Acajou et Zirphile/Épître au Public


EPÎTRE AU PUBLIC.



Un auteur instruit de ses devoirs, doit vous rendre compte de son travail : je vais donc y satisfaire. Excité par l’exemple, encouragé par les succès dont je suis depuis long-tems témoin & jaloux, mon dessein a été de faire une sotise. Je n’étois embarassé que sur le choix. Politique, Morale, Litterature, tout étoit de mon ressort, pour parvenir au but que je me proposois ; mais ce qu’il
y a d’admirable, c’est que j’ai trouvé toutes les matieres épuisées par des gens qui sembloient avoir travaillé avec les mêmes vües que les miennes. Je trouvois des sotises en tout genre, & je me suis vû presque dans la nécessité d’embrasser le raisonnable pour être singulier, de sorte que je ne désespere pas qu’on ne parvienne à trouver la vérité à force d’avoir épuisé les erreurs.

J’avois d’abord eu dessein de faire un morceau contre l’Érudition, pour me donner l’air d’un génie libre, indépendant, fécond par lui même, & qui ne veut rien devoir aux secours étrangers ; mais j’ai remarqué que c’étoit un lieu commun, trop usé, inventé par la paresse, adopté par l’ignorance, & qui n’ajoute rien à l’esprit.

La Géométrie qui a succédé à l’Érudition, commence à passer de mode. On sait à présent qu’on peut être aussi sot en résolvant un problême, qu’en restituant un passage. Tout est compatible avec l’esprit, & rien ne le donne.

Pour le Bel esprit, si envié, si décrié & si recherché, il est presqu’aussi ridicule d’y prétendre, que difficile d’y atteindre.

On méprise l’Érudit, le Géometre ennuye, le Bel esprit est siflé, comment faire ?

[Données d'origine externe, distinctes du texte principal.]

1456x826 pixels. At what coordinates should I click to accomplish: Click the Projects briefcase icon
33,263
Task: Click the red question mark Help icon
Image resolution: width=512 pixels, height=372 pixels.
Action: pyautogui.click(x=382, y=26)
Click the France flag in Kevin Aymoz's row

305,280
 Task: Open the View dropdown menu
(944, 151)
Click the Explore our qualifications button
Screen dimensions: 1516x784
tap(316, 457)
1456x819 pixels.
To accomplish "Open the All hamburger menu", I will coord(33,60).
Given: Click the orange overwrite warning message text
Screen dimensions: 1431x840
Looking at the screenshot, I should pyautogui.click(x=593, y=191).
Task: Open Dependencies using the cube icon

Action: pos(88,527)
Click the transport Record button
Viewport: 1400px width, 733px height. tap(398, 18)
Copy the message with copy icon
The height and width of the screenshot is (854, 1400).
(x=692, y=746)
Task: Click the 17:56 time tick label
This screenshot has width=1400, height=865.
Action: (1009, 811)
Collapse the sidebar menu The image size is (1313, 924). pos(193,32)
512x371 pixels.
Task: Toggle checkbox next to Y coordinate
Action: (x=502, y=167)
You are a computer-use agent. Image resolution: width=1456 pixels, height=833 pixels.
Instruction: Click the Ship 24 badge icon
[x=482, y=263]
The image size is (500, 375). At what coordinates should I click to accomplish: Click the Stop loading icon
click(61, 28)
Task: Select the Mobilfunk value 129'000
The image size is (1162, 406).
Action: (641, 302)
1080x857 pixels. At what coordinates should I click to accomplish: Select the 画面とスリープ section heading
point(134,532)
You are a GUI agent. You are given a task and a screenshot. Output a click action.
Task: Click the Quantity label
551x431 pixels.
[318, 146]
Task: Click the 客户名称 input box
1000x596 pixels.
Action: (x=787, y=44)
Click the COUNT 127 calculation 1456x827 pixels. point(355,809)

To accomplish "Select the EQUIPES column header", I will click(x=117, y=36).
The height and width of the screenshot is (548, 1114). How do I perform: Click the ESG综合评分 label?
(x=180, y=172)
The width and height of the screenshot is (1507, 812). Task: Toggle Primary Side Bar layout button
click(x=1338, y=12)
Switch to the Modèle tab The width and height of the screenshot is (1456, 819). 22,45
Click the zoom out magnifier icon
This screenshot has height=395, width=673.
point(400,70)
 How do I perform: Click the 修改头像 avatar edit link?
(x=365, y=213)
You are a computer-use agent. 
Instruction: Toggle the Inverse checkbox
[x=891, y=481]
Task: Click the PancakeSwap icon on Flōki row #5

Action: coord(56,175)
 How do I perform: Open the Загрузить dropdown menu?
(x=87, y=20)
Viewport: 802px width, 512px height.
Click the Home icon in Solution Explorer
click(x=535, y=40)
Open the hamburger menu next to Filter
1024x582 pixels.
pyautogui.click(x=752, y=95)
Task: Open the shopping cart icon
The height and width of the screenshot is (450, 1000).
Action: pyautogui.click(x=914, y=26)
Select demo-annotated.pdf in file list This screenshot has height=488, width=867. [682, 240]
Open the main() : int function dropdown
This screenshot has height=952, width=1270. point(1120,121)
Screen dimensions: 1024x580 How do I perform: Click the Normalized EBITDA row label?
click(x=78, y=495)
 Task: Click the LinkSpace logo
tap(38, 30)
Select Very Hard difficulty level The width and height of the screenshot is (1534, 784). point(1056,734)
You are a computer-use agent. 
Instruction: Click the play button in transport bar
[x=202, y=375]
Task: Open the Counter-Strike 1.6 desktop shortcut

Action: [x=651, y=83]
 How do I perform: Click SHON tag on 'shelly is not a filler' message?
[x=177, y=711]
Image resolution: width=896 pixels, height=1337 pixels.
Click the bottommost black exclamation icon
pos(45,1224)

J’étois tout occupé de ces réflexions & de mon projet, lorsque le hasard a fait tomber entre mes mains un recueil d’Estampes, qui sans doute, ont dû être faites pour quelqu’Histoire fort ancienne, du moins je n’en connois point de moderne à laquelle elles pussent convenir : j’ai extrêmement regretté un si rare morceau, mais comme il n’y a pas d’apparence de le retrouver j’ai tâché d’imaginer sur les Estampes quel en pouvoit être le sujet, & d’en deviner l’Histoire, qui sera peut-être aussi vraie que bien d’autres. Cependant comme je pourrois bien n’avoir pas deviné juste, je ne donnerai ceci que pour un Conte.[1] Je ne sais, mon cher Public, si vous approuvez mon dessein ; cependant il m’a paru assez ridicule pour mériter votre suffrage ; car à vous parler en ami, vous ne réünissez tous les âges que pour en avoir tous les travers. Vous êtes enfant pour courir après la bagatelle ; jeune, les passions vous gouvernent ; dans un age plus mur, vous vous croyez plus sage, parce que votre folie devient triste, & vous n’êtes vieux que pour radoter ; vous parlez sans penser ; vous agissez sans dessein, & vous croyez juger parce que vous prononcez.

Je vous respecte beaucoup, je vous estime très-peu ; vous n’êtes pas digne qu’on vous aime ; voilà mes sentimens à votre égard : si vous en exigez d’autres, je suis votre très-humble & très-obéissant serviteur.**



  1. Les Estampes ont été faites originairement pour un Conte qui a été imprimé, & dont il n’a jamais été tiré que deux Exemplaires. On a essayé de faire un autre Conte sur les Estampes seules : c’est celui qu’on va lire.